The temperature of a molecular system may be defined from the equipartition theorem as

$$ T = \frac{1}{N_{\mathrm{dof}}k_{\mathrm{B}}} \sum^N_i m_i v_i^2,$$

where $k_{\mathrm{B}}$ is the Boltzmann constant and $N_{\mathrm{dof}}$ is the *number of degrees of freedom*. While it may be tempting to think that $N_{\mathrm{dof}}$ is just equal to the number of particles, one must also take care of removing degrees of freedom that are lost to for example removing the center of mass motion, $v_{\mathrm{COM}=0}$, or the use of rigid bond constraints.

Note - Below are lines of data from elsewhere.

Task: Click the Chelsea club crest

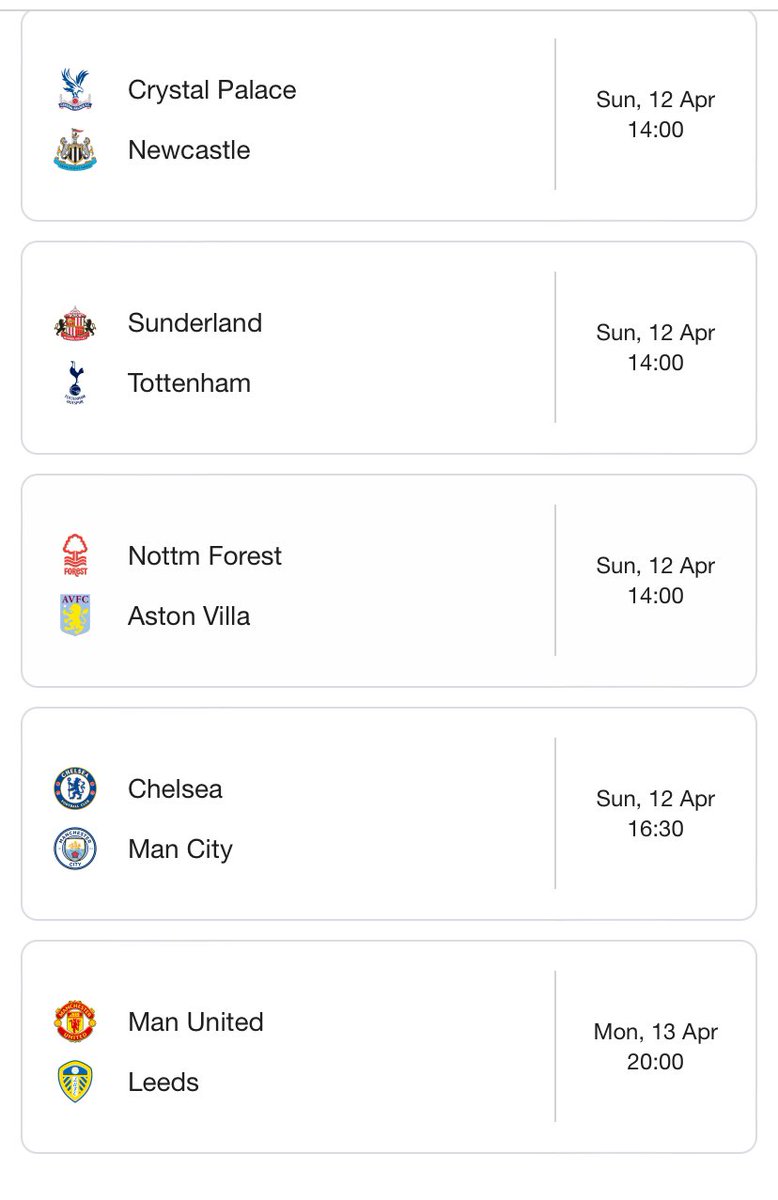Action: point(75,789)

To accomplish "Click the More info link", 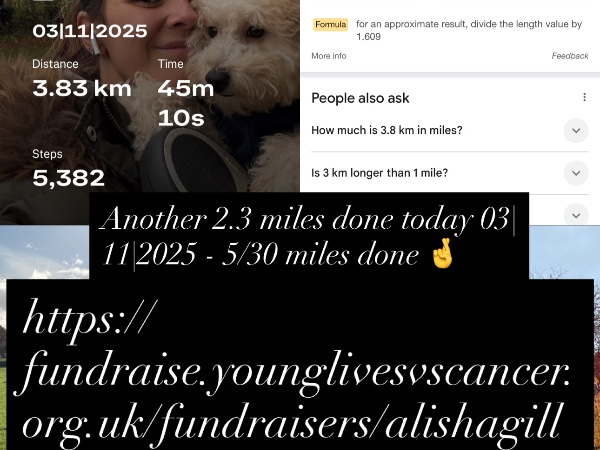I will click(x=329, y=56).
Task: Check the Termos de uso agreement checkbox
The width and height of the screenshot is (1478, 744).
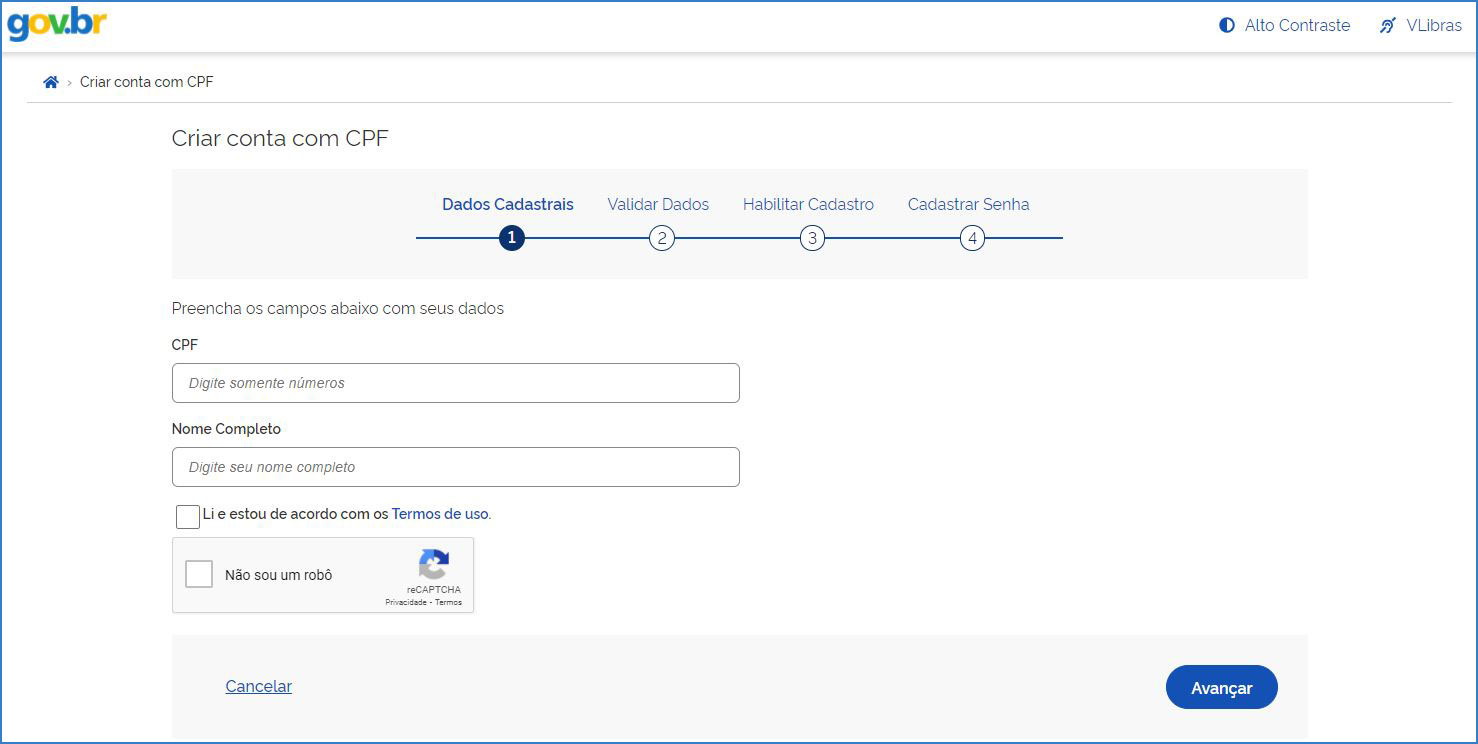Action: coord(187,516)
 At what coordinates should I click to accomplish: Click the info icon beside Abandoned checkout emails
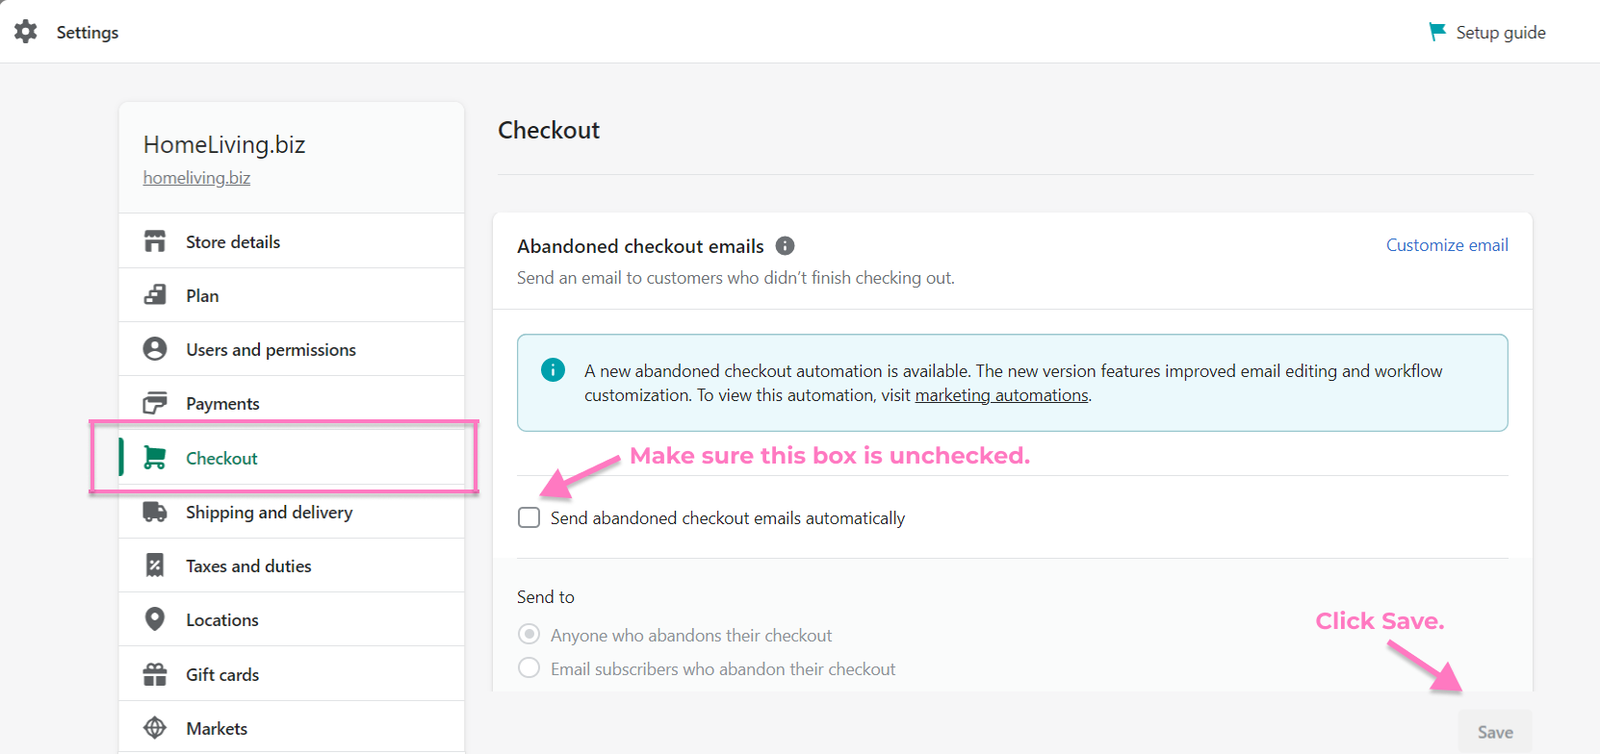(785, 246)
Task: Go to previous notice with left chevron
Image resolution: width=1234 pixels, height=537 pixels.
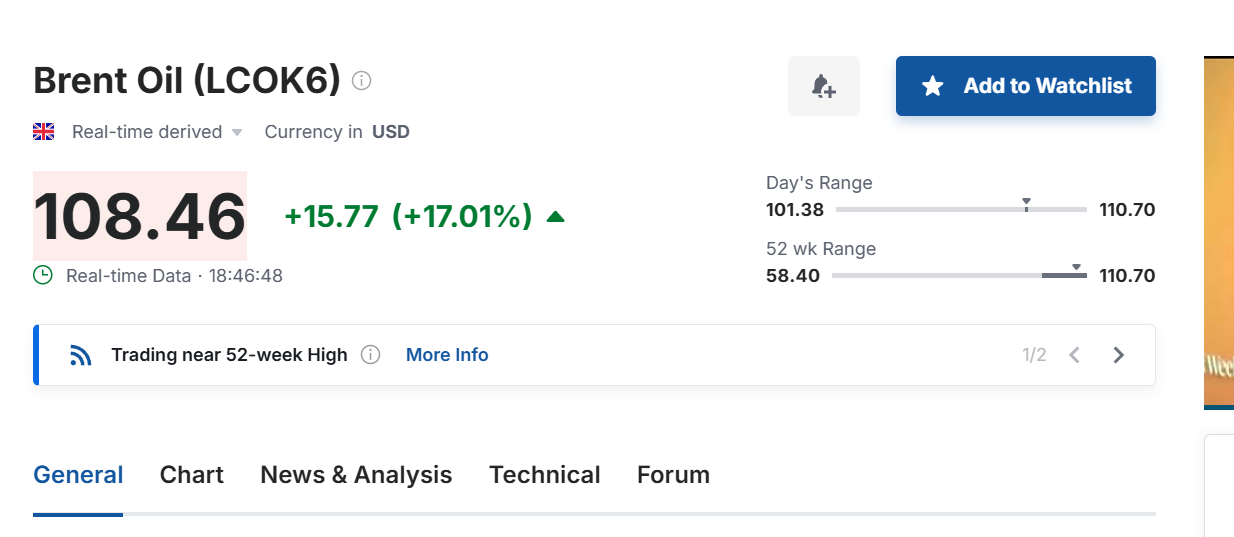Action: [1075, 355]
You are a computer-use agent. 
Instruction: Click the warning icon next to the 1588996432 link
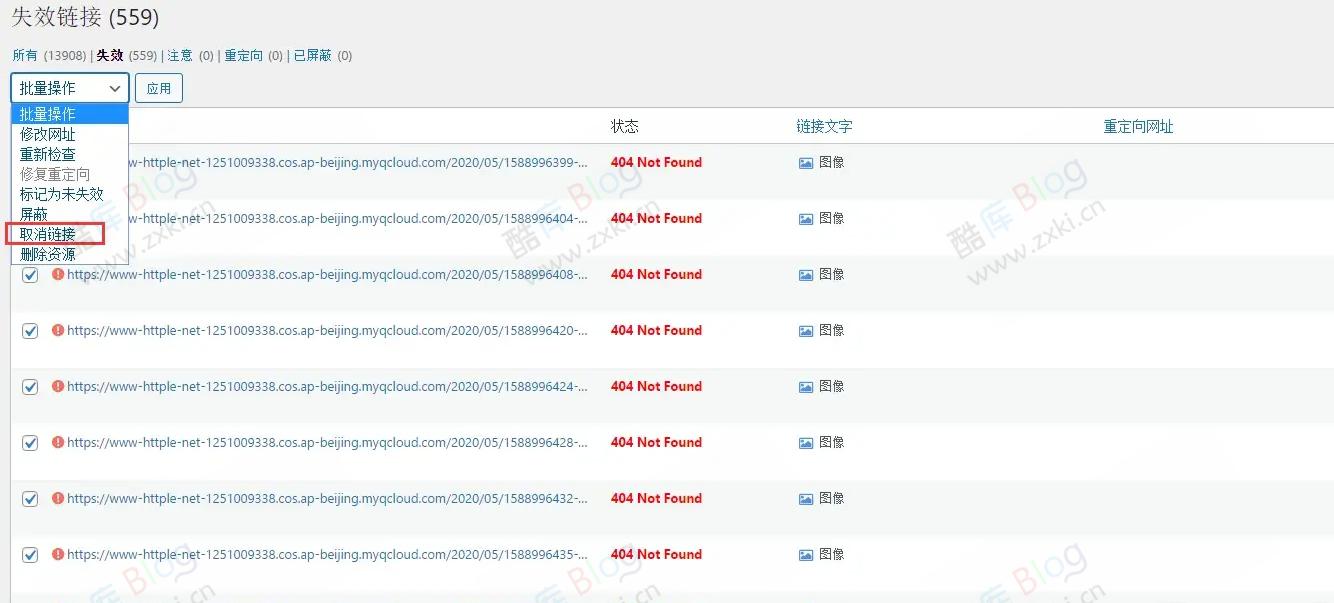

Similarly, the pressure is defined as

$$ P = \frac{1}{3V} \left( \sum^N_i \sum^N_{j>i} f_{ij} ~ r_{ij} + \sum^N_i m_i v_i^2 \right),$$

where $f_{ij}$ is the interaction force between two particles. Note that the equation above is for the *scalar* pressure, but in general the pressure is a tensor,

$$ \boldsymbol{P} = \begin{bmatrix}
P_{xx} & P_{xy} & P_{xz} \\
P_{yx} & P_{yy} & P_{yz} \\
P_{zx} & P_{zy} & P_{zz} 
\end{bmatrix}. $$

The scalar pressure is obtained from the trace of the pressure tensor, $P=(P_{xx}+P_{yy}+P_{zz})/3$. The general equation for the pressure tensor in vector notation is

$$ \boldsymbol{P} = \frac{1}{V} \left( \sum^N_i \sum^N_{j>i} \boldsymbol{f}_{ij} \otimes \boldsymbol{r}_{ij} + \sum^N_i m_i \boldsymbol{v}_i \otimes \boldsymbol{v}_i \right).$$

Note that in many physics and engineering fields they define the stress tensor, $\boldsymbol{\sigma}=-\boldsymbol{P}$, instead of the pressure. The choice between these two quantities is a matter of mathematical convenience on whether to characterize the forces that the surroundings exert on a body vs. the forces that the body exerts on its surrounding.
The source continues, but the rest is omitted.